## Objective
Reproduce the entries between the line containing "Viewport: 1366px width, 768px" and the line containing "Looking at the screenshot, I should (x=500, y=158).", inclusive, replacing "Screen dimensions" with "Screen size" and leaving everything else unchanged.

---*---

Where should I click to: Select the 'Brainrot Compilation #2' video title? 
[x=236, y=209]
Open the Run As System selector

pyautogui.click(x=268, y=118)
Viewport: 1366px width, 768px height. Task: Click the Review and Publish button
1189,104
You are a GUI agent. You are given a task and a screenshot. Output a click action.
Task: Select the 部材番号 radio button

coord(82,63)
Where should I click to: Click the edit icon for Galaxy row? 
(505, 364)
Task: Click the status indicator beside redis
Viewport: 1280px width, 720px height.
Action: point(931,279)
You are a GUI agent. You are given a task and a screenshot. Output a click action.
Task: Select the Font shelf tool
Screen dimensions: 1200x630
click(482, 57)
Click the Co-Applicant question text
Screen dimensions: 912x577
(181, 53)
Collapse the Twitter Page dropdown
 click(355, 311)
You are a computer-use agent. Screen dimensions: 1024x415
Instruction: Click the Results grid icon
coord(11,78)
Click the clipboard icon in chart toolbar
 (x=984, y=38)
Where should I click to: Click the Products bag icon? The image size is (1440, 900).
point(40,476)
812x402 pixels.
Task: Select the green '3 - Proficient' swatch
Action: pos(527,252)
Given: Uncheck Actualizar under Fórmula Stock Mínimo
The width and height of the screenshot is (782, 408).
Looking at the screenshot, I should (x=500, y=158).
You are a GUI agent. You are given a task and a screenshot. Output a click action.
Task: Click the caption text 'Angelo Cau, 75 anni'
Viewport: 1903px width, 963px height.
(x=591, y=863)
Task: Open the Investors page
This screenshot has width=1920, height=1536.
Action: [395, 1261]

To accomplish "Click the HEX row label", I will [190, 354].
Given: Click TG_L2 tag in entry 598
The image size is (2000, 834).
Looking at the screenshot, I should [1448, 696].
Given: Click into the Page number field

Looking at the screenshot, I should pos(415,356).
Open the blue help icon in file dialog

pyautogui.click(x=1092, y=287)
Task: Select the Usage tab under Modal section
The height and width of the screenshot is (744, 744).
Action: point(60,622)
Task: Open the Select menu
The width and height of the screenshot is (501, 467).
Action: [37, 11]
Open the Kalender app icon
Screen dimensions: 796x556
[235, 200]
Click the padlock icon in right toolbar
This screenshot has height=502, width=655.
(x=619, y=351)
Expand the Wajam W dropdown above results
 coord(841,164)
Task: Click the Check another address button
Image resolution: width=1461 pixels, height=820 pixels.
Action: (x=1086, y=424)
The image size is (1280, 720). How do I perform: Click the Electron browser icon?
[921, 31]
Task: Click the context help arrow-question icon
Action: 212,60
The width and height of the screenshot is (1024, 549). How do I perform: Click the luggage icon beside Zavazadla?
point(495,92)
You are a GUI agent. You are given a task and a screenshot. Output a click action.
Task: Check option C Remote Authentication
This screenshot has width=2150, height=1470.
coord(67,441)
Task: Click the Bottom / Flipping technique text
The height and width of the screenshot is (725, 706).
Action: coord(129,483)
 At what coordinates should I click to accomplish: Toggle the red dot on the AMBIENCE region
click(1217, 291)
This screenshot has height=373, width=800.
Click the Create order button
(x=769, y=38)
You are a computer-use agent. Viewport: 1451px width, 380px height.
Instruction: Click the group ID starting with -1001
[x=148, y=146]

---*---

## Exercise output
Viewport: 1366px width, 768px height. Task: Click the Review and Publish button
1189,104
You are a GUI agent. You are given a task and a screenshot. Output a click action.
Task: Select the 部材番号 radio button

coord(82,63)
Where should I click to: Click the edit icon for Galaxy row? 
(505, 364)
Task: Click the status indicator beside redis
Viewport: 1280px width, 720px height.
Action: point(931,279)
You are a GUI agent. You are given a task and a screenshot. Output a click action.
Task: Select the Font shelf tool
Screen size: 1200x630
click(482, 57)
Click the Co-Applicant question text
Screen size: 912x577
(181, 53)
Collapse the Twitter Page dropdown
 click(355, 311)
You are a computer-use agent. Screen size: 1024x415
Instruction: Click the Results grid icon
coord(11,78)
Click the clipboard icon in chart toolbar
 (x=984, y=38)
Where should I click to: Click the Products bag icon? The image size is (1440, 900).
point(40,476)
812x402 pixels.
Task: Select the green '3 - Proficient' swatch
Action: pos(527,252)
Given: Uncheck Actualizar under Fórmula Stock Mínimo
The width and height of the screenshot is (782, 408).
Looking at the screenshot, I should (x=500, y=158).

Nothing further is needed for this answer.